Continue the piece below on dynamic fit index cutoffs for CFA models with non-normal or ordinal variables, starting right after its final sentence, not from the material that follows.

:: TEXT BLOCK ::
┄┄┄┄┄┄

Dynamic Fit Index (DFI) Cutoffs for CFA Models with Non-Normal Variables or Ordinal Variable Treated as Continuous

Daniel McNeish

2023-04-24

Introduction

Dynamic fit index (DFI) cutoffs are a recently proposed method to derive benchmarks for fit indices like RMSEA, CFI, and SRMR that are optimally sensitive to misspecifications for the user’s specific model. The original intent of DFI was to extend the idea of Hu & Bentler (1999) – whose cutoffs are known to be sensitive to model characteristics like number of items or factor loading magnitude – so that cutoffs with desirable properties could be derived for any CFA, not just those with properties similar to those studied by Hu & Bentler (1999).

The original conception of DFI uses a simulation method that assumes that data are multivariate normal and that there is no missing data. The method has been devised for one-factor models (McNeish & Wolf, 2022) and multifactor models (McNeish & Wolf, 2021). Functions to implement these methods can be found in the dynamic package with the cfaOne and cfaHB functions, respectively. A vignette for implementing the multivariate normal version of DFI can be found here and a conceptual overview and common questions can be found here.

In many applications of CFA, however, researchers do not have truly continuous data and instead solicit item responses on ordinal formats like Likert scales (e.g., Flake et al., 2017). Even though these data are technically discrete, they are routinely modeled as if they are continuous (e.g., Jackson et al., 2009). Therefore, assuming multivariate normality in DFI simulations may result in inaccurate conclusions if the true characteristics of the data deviate from normality and to the extent that missing data are present.

The dynamic package now has additional functions that are designed to provide customized fit index cutoffs that not only match the user’s model characteristics, but that also match the response distribution and missing data pattern for each item. This way, researchers can derive cutoffs that are optimally sensitive to their specific model characteristics and their specific data characteristics so that DFI cutoffs are maximally tailored to all aspects of the user’s analysis.

┄┄┄┄┄┄

:: DATASET SECTION ::
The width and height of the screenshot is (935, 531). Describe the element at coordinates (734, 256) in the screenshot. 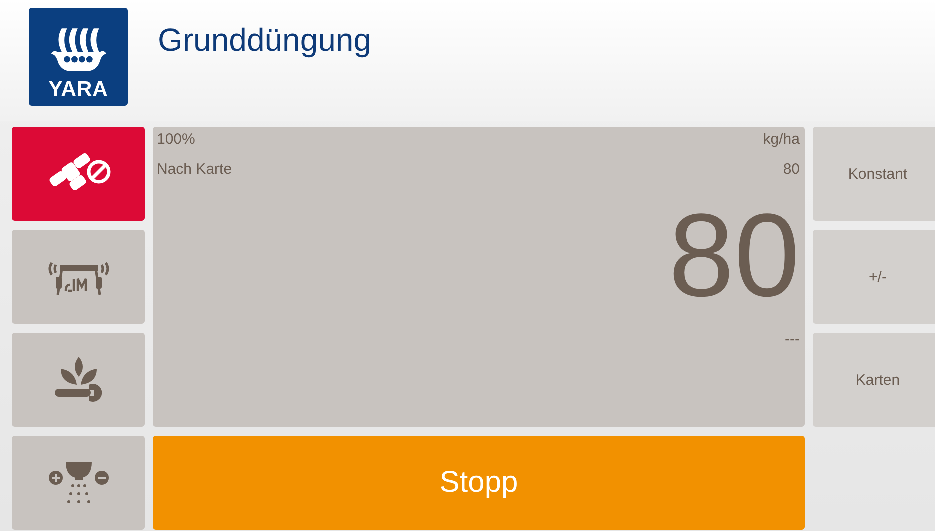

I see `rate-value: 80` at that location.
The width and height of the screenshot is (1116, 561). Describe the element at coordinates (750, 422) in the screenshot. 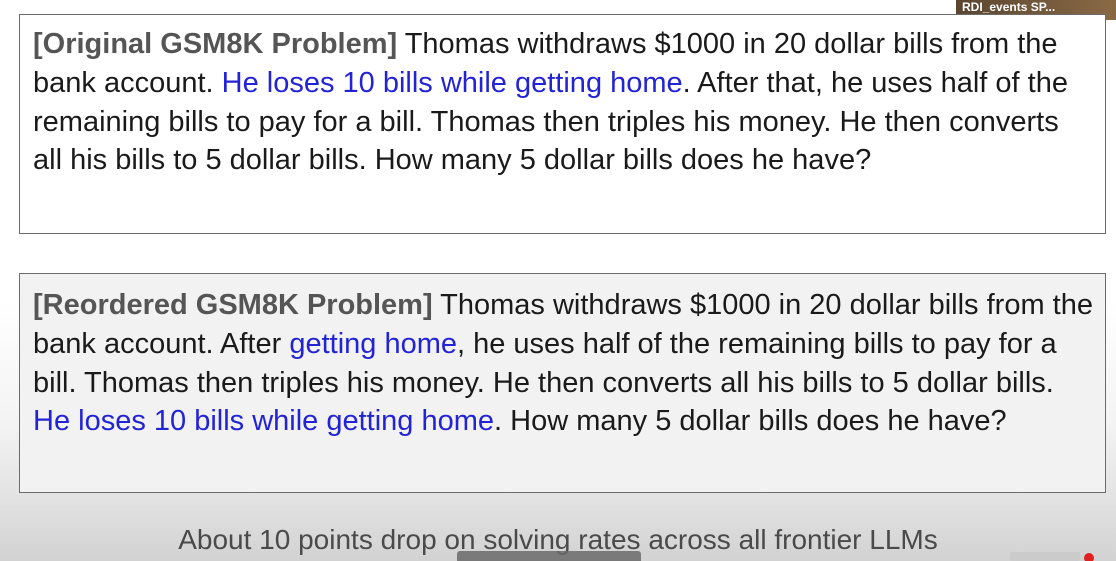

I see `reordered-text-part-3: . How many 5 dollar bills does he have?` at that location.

┄┄┄┄┄┄

:: WRITTEN RESPONSE ::
DFI with Non-Normal Continuous Data

The basic algorithm for how DFI searches for hypothetical misspecifications to include in its simulation is unchanged whether cutoffs are desired for multivariate normal or non-normal continuous data. For one-factor models, hypothetical misspecifications are based on residual correlations between items. For multi-factor models, hypothetical misspecifications are based on cross-loadings to mimic the approach from Hu and Bentler (1999).

The main difference between the multivariate normal functions in dynamic (cfaOne and cfaHB) and their non-normal counterparts (nnorOne and nnorHB) lies in how data are generated in the DFI algorithm.

In the multivariate normal functions, data are simulated from a multivariate normal distribution with a covariance matrix equal to a model-implied matrix (which is either consistent with the user’s model or perturbed so that it is misspecified to a particular degree). Because data are simulated, it can be difficult to accommodate specific patterns of missingness, so complete data are assumed.

However, generating non-normal multivariate data in this manner is notoriously difficult (e.g., Astivia & Zumbo, 2015, Qu et al., 2020). It is also difficult to incorporate specific missing data patterns in such a simulation without knowing the missing data mechanism and what process leads to missing responses.

To better recapture the response distributions and missing data patterns in the empirical data, nnorOne and nnorHB replace data generation by drawing from a particular parametric distribution with a Bollen-Stine bootstrap (Bollen & Stine, 1992).

What is a Bollen-Stine Bootstrap?

The typical approach to bootstrapping is to resample the data with replacement and reanalyze each bootstrapped sample. This will produce one estimate per bootstrapped sample, which creates a sampling distribution for the quantity of interest.

Though effective for model parameters like regression coefficients or their standard errors, this standard approach to bootstrapping does not work well for fit indices because it is uncertain if the model actually fits the data. That is, the interpretation of bootstrapped distributions of fit indices are unclear when the magnitude of misspecification is unknown.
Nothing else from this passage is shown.